#### Task objective
In the interview, rewrite the passage that begins with "TM: Change. The" and stops after "an elected official.", swapping "pandemic" for "health crisis".

#### Extract
============
“I think the 2016 presidential election has a lot to do with people getting involved in their communities and learning more about local politics and leaders,” said State Senator Tiara Mack about the progressive wins in 2020. “When the spotlight was on local elected officials who had previously gone under the radar, the voters could finally have a real choice in who they elected.”
Mack represents Senate District 6 in Providence, an area that includes Mt. Hope, Southside, Washington Park, Jewelry District and Downtown. She was one of the seven Democrats who abstained in the vote for Senate President at the start of session in January, declining to support Dominick Ruggerio’s reelection bid. Sen Mack is also a member of the RI Political Cooperative.
The following interview has been edited for clarity and length.
Alex Kithes (Motif): You ran for the first time this year. What inspired you to run?
Tiara Mack: I had been advocating at the State House for a few years. While there I didn’t see many people who looked like me making decisions or testifying for legislation.
AK: I’ve known you for a few years, as an activist in a few different spaces, and an organizer and advocate at Planned Parenthood RI. How did this work shape your decision to run, your platform, and your anticipated work as a state senator?
TM: My activism was a huge reason why I decided to run.
AK: You won your primary with nearly 60% of the vote against a pretty established incumbent. What do you believe are the reasons people came out and supported your campaign?
TM: Change. The pandemic highlighted many of the ways the current system fails us. People in my district and across the state and nation felt the need for bold and sweeping change. I knocked on hundreds of doors for months during the pandemic and listened to people who haven’t been reached out to before by an elected official.
============
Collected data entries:
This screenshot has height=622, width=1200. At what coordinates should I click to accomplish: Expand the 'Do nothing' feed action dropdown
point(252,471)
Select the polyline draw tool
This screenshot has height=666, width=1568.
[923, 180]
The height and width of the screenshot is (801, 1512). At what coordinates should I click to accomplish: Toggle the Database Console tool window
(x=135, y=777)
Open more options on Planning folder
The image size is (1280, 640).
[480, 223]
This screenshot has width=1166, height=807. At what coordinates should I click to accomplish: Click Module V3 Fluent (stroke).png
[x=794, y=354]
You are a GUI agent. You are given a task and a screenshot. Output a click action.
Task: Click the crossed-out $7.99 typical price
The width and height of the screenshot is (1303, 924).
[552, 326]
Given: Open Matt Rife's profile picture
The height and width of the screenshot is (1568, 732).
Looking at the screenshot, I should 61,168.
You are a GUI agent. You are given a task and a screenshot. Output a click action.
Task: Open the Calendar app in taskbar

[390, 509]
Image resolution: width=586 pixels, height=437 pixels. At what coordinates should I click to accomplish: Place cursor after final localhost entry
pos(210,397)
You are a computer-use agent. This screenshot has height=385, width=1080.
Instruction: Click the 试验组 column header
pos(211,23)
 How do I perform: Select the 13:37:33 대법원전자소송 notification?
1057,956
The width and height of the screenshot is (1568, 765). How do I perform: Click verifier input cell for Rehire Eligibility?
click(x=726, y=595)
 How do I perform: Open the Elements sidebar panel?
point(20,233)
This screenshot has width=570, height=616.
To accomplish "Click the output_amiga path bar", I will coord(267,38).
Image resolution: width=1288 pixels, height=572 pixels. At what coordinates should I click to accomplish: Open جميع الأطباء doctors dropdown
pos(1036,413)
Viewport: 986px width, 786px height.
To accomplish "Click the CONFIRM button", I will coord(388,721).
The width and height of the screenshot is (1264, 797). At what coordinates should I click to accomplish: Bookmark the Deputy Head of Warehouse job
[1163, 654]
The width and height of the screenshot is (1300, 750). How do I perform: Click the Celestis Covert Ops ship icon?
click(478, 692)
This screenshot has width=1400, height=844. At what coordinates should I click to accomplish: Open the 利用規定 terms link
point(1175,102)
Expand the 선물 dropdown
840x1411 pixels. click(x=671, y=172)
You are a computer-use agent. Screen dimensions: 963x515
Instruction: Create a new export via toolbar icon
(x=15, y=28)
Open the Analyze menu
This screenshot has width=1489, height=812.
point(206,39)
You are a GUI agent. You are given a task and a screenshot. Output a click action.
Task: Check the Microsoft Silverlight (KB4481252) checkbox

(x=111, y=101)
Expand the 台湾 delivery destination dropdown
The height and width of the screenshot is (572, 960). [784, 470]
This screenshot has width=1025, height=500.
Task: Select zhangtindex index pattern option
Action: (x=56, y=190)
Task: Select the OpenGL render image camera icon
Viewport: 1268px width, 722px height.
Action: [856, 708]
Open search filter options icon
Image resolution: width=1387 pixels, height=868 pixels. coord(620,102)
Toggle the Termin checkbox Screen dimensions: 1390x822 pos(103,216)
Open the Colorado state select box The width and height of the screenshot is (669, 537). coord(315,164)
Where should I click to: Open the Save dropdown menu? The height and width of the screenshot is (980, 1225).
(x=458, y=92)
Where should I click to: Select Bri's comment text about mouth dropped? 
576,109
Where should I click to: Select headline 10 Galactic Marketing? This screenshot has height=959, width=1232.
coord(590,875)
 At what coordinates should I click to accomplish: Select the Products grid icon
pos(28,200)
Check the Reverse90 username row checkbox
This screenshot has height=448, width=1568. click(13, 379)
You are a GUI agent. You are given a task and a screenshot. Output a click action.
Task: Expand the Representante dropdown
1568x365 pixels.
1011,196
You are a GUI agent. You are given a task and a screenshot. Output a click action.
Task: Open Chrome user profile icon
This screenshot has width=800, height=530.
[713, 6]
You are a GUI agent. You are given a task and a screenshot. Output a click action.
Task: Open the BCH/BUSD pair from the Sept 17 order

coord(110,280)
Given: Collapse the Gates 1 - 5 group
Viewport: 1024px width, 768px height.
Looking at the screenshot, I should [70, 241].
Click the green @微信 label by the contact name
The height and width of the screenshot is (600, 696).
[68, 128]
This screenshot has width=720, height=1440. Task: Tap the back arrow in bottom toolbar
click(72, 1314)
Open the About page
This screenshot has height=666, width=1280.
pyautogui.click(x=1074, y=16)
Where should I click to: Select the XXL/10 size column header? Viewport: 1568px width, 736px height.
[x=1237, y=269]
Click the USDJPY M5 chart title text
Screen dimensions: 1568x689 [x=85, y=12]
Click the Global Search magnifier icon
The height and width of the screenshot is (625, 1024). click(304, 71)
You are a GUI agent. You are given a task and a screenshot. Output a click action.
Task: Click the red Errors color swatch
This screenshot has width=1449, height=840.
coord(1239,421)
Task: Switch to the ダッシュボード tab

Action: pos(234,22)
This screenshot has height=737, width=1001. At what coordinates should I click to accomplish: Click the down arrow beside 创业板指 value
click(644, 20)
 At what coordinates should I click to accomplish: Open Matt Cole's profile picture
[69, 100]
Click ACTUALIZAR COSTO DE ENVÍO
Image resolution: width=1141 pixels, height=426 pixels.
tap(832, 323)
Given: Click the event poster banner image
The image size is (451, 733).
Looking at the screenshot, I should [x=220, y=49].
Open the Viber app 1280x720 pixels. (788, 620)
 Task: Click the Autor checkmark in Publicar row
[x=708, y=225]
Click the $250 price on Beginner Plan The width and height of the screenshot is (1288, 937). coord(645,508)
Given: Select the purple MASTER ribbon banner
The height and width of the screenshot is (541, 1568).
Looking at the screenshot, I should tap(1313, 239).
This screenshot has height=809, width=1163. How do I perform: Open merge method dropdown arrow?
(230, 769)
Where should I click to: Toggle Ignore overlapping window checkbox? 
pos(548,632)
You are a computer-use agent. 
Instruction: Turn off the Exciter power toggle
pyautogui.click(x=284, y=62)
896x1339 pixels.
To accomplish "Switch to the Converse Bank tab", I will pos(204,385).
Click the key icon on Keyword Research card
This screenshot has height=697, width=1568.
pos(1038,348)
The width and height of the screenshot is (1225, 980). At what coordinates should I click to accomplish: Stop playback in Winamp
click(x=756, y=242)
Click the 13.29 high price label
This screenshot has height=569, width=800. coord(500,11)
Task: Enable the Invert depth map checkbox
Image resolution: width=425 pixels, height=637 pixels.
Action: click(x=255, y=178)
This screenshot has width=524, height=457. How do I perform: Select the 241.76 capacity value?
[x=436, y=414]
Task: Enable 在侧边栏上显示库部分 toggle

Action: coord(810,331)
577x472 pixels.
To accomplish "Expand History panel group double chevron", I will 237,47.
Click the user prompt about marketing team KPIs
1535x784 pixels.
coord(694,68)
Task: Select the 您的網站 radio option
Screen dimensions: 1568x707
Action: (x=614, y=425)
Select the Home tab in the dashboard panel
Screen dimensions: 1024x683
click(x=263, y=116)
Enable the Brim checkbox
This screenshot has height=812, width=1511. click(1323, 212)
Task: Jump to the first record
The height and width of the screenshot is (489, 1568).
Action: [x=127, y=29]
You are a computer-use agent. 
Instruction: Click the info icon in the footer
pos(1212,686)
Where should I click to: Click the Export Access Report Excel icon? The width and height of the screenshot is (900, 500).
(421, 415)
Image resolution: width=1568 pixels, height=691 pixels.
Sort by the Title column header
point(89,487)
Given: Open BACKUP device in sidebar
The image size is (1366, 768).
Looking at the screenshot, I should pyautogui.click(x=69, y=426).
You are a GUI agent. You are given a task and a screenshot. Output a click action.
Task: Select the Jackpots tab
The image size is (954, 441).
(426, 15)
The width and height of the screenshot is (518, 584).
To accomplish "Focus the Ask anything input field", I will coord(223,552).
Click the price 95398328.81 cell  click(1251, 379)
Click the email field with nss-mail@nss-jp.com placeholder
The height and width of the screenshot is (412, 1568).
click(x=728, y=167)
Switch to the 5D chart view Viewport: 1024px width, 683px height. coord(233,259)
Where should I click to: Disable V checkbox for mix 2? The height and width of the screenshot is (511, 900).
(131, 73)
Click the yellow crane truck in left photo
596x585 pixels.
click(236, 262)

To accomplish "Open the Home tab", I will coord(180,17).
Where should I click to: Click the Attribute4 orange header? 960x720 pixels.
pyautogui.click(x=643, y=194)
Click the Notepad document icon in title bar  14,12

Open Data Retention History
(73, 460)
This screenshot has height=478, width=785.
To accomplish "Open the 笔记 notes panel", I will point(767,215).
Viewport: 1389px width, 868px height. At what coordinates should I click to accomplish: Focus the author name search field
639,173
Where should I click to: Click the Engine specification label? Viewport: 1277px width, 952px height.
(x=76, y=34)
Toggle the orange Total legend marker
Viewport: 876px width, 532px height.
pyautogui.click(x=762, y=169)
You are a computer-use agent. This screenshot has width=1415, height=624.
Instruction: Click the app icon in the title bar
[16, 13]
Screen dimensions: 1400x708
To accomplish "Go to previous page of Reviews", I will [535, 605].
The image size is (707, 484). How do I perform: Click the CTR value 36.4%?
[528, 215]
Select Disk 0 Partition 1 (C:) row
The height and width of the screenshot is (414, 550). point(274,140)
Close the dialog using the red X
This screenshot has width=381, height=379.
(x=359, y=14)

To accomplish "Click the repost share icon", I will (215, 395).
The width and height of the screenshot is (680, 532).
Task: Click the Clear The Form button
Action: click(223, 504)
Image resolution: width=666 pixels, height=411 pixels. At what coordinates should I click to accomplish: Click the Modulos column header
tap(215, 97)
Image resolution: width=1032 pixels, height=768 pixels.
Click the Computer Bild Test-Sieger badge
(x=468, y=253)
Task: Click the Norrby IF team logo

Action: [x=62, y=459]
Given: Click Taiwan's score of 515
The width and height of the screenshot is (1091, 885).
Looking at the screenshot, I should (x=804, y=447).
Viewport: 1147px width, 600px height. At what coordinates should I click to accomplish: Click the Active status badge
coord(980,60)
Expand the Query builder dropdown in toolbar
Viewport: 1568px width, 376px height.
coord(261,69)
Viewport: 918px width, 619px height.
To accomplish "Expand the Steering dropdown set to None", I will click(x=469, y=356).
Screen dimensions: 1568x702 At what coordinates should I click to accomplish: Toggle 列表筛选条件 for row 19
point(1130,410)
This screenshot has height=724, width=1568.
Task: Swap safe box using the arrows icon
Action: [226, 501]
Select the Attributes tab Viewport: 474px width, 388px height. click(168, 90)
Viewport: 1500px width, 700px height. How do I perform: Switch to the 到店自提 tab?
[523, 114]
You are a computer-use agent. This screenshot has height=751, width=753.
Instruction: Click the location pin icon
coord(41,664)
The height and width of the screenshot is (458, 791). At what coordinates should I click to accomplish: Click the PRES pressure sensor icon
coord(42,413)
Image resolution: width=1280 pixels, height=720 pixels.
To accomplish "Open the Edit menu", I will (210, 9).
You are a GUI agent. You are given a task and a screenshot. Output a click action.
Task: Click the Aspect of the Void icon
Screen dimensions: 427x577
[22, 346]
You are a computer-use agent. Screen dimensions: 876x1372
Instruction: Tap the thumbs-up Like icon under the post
============
#### Answer section
TM: Change. The health crisis highlighted many of the ways the current system fails us. People in my district and across the state and nation felt the need for bold and sweeping change. I knocked on hundreds of doors for months during the health crisis and listened to people who haven’t been reached out to before by an elected official.